■ DESCRIPTION OF THE TASK
Repeat the listing between the lines holding "Task: Open 100 Vert. Cons track label" and "(x=695, y=764)", inclusive, changing "coordinates" to "location" and leaving everything else the same.

■ SUPPLIED RECORDS
———

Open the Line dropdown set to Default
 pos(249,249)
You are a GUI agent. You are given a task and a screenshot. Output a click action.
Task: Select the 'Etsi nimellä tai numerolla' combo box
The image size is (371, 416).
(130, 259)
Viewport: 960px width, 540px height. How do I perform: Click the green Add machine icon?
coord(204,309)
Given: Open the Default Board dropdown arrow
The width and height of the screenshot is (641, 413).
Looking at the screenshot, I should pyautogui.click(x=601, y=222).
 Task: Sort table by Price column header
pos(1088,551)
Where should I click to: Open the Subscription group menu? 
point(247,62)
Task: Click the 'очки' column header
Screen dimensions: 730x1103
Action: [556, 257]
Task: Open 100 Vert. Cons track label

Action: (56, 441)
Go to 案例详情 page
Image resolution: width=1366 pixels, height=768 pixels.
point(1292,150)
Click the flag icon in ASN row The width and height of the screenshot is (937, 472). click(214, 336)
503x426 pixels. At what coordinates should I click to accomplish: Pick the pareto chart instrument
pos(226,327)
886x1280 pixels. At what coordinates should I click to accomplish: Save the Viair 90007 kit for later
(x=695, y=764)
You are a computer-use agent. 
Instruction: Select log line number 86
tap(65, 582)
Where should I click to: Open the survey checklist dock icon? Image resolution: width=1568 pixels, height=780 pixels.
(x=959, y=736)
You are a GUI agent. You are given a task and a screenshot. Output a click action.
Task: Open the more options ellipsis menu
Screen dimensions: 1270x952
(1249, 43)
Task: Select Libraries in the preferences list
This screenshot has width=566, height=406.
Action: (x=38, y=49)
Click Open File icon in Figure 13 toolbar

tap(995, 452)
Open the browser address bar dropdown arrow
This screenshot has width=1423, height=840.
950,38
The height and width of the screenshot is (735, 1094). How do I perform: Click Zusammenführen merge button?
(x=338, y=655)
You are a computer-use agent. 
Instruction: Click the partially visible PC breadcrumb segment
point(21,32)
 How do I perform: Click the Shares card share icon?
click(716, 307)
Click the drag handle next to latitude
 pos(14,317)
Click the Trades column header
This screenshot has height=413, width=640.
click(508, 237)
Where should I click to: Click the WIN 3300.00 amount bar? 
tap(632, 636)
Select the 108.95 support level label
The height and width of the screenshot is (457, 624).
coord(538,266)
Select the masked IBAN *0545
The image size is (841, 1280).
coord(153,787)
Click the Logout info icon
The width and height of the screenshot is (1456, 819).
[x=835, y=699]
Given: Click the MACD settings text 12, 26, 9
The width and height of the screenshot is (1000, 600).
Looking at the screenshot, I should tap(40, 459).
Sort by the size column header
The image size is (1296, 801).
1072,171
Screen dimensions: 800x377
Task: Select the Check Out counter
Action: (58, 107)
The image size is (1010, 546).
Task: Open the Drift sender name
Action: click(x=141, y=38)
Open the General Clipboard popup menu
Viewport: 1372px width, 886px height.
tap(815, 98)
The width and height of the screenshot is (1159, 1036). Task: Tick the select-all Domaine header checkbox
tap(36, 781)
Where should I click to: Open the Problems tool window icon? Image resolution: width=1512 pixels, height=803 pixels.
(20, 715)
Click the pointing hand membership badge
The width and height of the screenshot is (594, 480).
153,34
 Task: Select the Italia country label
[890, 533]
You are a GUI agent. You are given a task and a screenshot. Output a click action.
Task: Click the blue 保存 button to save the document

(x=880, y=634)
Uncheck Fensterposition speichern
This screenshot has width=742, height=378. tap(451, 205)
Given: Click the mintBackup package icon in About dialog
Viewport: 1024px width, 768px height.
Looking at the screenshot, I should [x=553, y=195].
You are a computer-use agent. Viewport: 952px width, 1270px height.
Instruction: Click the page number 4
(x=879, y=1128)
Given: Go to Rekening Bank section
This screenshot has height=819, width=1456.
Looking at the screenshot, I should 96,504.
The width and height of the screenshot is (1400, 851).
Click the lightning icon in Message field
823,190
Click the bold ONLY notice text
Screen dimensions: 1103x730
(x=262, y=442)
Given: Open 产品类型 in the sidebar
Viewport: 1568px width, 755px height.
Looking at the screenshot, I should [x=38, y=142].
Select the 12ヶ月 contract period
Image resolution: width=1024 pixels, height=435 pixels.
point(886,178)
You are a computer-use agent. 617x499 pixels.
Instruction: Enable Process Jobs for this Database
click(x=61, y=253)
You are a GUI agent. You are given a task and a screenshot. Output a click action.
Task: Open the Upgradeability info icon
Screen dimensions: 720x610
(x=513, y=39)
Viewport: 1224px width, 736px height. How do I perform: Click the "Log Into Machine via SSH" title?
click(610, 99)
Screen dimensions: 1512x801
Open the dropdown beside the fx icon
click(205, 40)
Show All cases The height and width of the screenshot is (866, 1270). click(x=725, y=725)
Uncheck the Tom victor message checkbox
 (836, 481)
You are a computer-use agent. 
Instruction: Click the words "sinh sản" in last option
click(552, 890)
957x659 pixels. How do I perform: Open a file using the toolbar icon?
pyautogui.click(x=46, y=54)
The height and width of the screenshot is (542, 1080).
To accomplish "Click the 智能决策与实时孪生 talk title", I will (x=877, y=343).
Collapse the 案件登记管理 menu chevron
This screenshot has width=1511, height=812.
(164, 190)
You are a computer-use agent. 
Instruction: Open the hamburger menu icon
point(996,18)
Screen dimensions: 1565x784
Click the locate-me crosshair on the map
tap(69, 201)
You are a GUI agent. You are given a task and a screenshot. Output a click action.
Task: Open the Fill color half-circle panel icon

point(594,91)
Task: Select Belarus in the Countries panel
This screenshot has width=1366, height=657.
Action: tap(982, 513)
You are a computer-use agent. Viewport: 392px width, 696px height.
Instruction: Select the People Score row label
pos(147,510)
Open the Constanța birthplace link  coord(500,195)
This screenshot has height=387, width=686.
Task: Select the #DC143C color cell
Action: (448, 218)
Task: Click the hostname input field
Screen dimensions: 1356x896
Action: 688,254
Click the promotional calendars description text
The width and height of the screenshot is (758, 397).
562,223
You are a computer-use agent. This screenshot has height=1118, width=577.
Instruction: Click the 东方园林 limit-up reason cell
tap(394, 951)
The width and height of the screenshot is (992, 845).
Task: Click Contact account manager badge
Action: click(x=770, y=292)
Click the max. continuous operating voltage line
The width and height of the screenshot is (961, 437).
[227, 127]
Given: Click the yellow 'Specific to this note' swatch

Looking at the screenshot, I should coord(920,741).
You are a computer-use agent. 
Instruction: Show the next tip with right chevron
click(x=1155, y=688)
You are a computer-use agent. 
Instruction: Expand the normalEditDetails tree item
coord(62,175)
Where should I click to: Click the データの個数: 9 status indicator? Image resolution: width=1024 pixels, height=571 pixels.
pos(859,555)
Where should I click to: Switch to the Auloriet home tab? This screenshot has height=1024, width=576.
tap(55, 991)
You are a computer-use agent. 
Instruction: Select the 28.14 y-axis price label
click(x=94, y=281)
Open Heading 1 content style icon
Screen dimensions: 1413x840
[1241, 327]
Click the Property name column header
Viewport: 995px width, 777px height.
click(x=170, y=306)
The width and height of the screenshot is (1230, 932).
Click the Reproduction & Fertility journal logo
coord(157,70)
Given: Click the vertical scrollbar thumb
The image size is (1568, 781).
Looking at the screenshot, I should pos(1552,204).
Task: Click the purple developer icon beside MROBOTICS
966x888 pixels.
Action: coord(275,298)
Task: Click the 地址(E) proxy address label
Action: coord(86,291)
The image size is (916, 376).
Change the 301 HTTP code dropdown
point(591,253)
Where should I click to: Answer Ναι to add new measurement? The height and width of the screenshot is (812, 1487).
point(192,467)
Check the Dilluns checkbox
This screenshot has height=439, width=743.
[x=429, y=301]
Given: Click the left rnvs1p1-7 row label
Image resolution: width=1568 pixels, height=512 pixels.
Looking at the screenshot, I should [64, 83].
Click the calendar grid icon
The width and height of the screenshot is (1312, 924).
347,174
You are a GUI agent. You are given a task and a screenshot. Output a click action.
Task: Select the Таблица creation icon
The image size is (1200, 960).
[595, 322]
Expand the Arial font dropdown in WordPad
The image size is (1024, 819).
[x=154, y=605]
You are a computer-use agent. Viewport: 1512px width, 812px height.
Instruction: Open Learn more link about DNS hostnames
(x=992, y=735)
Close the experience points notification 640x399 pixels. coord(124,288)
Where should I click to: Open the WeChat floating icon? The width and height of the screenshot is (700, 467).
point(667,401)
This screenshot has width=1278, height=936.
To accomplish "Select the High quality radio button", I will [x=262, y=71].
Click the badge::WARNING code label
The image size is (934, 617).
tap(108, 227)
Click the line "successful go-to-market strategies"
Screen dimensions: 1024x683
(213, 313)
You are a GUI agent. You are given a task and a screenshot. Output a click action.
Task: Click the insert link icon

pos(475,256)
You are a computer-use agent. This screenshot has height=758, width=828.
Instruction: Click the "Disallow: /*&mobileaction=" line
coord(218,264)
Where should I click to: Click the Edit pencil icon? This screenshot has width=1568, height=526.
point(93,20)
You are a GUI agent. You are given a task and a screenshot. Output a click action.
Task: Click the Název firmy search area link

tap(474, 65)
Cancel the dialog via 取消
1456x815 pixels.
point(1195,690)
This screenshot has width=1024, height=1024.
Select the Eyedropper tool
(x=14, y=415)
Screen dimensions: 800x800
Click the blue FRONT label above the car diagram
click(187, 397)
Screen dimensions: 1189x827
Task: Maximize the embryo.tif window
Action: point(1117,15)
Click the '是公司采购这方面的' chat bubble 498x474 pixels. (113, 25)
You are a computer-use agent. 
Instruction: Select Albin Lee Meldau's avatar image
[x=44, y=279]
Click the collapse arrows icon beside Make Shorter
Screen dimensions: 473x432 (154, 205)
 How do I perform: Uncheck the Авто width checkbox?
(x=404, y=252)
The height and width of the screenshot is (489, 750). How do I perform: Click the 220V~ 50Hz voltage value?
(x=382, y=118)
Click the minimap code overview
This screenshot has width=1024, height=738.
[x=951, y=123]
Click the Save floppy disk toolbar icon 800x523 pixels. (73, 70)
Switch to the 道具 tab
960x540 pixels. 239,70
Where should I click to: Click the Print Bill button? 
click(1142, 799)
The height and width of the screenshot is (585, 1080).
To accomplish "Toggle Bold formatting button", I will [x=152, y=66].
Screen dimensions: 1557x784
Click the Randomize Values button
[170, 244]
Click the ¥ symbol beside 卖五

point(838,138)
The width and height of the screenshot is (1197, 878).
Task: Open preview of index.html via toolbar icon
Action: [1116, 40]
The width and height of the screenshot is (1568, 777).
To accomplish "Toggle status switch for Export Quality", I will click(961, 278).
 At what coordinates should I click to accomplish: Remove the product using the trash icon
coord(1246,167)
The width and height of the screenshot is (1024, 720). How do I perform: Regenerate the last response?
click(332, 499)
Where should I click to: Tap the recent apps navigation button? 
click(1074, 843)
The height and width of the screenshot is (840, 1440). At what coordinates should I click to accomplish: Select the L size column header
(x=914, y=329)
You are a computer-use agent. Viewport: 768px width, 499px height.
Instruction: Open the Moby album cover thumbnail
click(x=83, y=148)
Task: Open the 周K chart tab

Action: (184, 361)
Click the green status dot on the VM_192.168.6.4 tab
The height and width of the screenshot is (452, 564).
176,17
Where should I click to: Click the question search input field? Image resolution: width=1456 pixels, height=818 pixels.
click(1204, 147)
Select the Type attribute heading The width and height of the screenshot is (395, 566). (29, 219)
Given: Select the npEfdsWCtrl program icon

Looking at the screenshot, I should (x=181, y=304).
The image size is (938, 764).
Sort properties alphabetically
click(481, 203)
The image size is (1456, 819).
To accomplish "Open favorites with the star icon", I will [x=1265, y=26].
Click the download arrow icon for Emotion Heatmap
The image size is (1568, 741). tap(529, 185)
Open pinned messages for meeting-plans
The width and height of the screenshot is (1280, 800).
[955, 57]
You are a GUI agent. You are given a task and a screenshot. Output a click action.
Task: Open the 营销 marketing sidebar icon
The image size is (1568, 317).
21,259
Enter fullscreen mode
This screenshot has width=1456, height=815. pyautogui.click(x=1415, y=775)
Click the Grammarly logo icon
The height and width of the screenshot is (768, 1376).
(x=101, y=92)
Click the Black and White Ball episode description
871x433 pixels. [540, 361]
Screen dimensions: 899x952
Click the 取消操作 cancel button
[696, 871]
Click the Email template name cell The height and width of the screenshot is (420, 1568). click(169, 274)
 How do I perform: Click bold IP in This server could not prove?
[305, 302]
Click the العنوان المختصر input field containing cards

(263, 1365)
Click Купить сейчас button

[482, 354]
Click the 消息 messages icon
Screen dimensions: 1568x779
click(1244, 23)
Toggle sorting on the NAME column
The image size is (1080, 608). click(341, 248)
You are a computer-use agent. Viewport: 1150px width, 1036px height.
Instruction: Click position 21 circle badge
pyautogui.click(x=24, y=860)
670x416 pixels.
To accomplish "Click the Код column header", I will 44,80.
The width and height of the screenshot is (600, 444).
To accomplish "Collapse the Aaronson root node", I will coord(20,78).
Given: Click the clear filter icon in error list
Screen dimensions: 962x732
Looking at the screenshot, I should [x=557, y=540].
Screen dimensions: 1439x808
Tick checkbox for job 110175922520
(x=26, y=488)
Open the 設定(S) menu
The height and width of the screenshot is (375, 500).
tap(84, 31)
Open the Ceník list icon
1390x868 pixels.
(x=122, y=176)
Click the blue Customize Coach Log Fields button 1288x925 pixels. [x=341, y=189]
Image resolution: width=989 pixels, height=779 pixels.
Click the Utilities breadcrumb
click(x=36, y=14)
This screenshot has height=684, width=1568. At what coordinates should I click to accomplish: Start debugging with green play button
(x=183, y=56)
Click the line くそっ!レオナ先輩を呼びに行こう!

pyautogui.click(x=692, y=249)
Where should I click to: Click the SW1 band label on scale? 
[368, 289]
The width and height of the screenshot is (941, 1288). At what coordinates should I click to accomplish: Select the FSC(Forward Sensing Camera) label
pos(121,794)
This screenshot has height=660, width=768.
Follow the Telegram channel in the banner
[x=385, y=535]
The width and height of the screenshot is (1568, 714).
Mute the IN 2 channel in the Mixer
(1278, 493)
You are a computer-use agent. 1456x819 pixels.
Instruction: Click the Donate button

———

■ REPLY
Task: Open 100 Vert. Cons track label

Action: (56, 441)
Go to 案例详情 page
Image resolution: width=1366 pixels, height=768 pixels.
point(1292,150)
Click the flag icon in ASN row The width and height of the screenshot is (937, 472). click(214, 336)
503x426 pixels. At what location should I click to accomplish: Pick the pareto chart instrument
pos(226,327)
886x1280 pixels. At what location should I click to accomplish: Save the Viair 90007 kit for later
(x=695, y=764)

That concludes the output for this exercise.